“It just needs to get me across France and back, and then I’ll replace it.”
Those were my words after a rather large bill that sealed my Volvo V60’s fate.
A few months ago, I wrote about the hidden cost of complexity in modern cars. I argued that today’s vehicles are increasingly defined by software, and that this complexity ultimately makes them more expensive to own and maintain. I hadn’t expected my own car to provide another perfect example quite so soon.
It’s been a great car, but it’s eight years old now and things are starting to go wrong. A new steering rack, along with fitting, replacement tyres, tracking and brake pads, came to almost £3,000 of unexpected expenditure. To be fair, the tyres and brakes were expected, but I’d already started thinking about replacing the car when another warning appeared on the dashboard.
A warning
Halfway through a road trip across France, the message appeared:
Volvo On Call. Service Required.
My first thought was some dodgy fuel from an unattended rural petrol station where I’d filled up earlier that day. The car was running perfectly normally though, so I kept driving. Remote support was only likely to result in an expensive visit to a franchised dealer. From that point on I filled up with premium diesel, just in case, but nothing changed. The warning remained, while the car continued to drive without issue.

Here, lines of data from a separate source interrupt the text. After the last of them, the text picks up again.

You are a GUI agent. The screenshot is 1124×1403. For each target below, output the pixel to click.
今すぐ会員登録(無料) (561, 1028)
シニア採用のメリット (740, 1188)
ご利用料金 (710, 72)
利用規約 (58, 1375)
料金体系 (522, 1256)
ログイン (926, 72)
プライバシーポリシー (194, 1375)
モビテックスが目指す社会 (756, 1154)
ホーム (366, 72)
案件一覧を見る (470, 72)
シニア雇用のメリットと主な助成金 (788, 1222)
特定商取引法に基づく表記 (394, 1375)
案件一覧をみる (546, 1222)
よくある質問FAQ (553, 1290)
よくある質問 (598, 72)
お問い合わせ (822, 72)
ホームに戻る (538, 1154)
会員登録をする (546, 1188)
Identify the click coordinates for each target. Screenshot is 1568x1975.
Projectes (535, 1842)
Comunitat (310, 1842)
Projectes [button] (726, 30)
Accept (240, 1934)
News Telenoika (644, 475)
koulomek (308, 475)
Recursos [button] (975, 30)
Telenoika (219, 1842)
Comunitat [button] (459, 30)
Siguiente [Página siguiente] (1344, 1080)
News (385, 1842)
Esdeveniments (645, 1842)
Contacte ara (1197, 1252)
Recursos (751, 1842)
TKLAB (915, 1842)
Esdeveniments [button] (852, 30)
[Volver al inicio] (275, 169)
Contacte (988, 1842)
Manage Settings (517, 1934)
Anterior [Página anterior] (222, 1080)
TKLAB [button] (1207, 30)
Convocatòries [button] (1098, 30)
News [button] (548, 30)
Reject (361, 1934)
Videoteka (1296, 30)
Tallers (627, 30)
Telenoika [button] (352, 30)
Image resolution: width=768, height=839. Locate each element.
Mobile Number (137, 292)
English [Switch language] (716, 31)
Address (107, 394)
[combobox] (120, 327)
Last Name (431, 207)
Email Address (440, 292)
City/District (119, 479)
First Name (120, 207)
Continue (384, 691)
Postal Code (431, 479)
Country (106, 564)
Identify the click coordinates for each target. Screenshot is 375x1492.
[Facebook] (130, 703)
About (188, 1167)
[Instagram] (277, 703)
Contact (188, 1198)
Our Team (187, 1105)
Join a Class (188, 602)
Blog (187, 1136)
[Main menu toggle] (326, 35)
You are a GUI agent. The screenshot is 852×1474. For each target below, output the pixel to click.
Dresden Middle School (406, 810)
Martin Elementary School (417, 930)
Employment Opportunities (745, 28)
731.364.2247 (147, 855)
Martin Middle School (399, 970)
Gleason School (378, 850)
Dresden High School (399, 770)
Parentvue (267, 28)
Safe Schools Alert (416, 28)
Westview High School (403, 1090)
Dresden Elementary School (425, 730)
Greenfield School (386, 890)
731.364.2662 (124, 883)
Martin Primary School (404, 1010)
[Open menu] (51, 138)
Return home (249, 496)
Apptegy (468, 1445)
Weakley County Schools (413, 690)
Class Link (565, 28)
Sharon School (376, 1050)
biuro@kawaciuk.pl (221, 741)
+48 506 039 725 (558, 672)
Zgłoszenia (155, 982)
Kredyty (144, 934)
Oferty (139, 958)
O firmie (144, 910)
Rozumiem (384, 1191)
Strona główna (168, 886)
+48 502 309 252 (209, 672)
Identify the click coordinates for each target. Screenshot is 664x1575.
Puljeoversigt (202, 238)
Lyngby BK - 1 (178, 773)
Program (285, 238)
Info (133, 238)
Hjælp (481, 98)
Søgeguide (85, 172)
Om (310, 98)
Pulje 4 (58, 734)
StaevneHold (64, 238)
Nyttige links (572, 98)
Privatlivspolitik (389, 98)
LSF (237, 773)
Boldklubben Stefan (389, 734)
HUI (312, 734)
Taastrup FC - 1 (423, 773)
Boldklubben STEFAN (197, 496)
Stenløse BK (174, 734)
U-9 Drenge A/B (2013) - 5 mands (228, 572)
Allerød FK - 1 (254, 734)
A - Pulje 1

Back in the UK, I called Avalon Cars, the independent Volvo specialist I’ve used ever since the car came off warranty. They use OEM parts and the same diagnostic equipment and software as the main dealers, but the labour rate is merely expensive rather than extortionate.
They asked what message I’d seen and immediately told me what the problem would be. They didn’t even need to see the car.
Spoiler: it wasn’t the fuel.
An eight-year timer
It turned out to be the backup battery for the Volvo On Call (emergency and remote services) system. Not because it had failed. Not because it had been tested and found to be at the end of its life. Simply because the software decides that, eight years after the car was built, it’s time to replace it.
I could ignore it, but I’d have to dismiss the warning every time I start the car. And since I want to sell it in a few months, I’d rather not advertise it with a warning message on the dashboard.
The fix? £222 for the battery, an hour’s labour and a software update.
Nobody tells you when you buy a car that one day it will celebrate its eighth birthday with a service bill.
It also made me wonder how many more arbitrary timers are quietly counting down in the background, waiting for their turn.
Rethinking ownership
More importantly, it reinforced the conclusion I’d already reached. Cars are becoming software platforms first and mechanical products second. Parts are coded to the vehicle. Components are increasingly replaced as complete assemblies rather than individual parts. Even seemingly straightforward maintenance often requires dealer software. Some features are offered on a subscription basis. Whether intentionally or not, the ownership experience is becoming one that’s difficult to separate from the manufacturer’s service network.
Perhaps that’s why this doesn’t receive more attention. Many new cars are financed and replaced every three or four years. By the time arbitrary eight-year maintenance timers appear, the original owner is long gone. As my brother put it, that’s not something you mention when selling the car. It’s someone else’s problem by then.
Yesterday, I ordered an electric vehicle on a lease.
It’s expensive — more expensive than I would have liked — but I know exactly what I’ll be paying each month. The insurance is included, servicing is covered and the legal costs (VED, etc.) are taken care of. All I need to worry about is charging it, and that should cost less than diesel.
I’ll be tied into a subscription for years to come, but at least the costs won’t be hidden.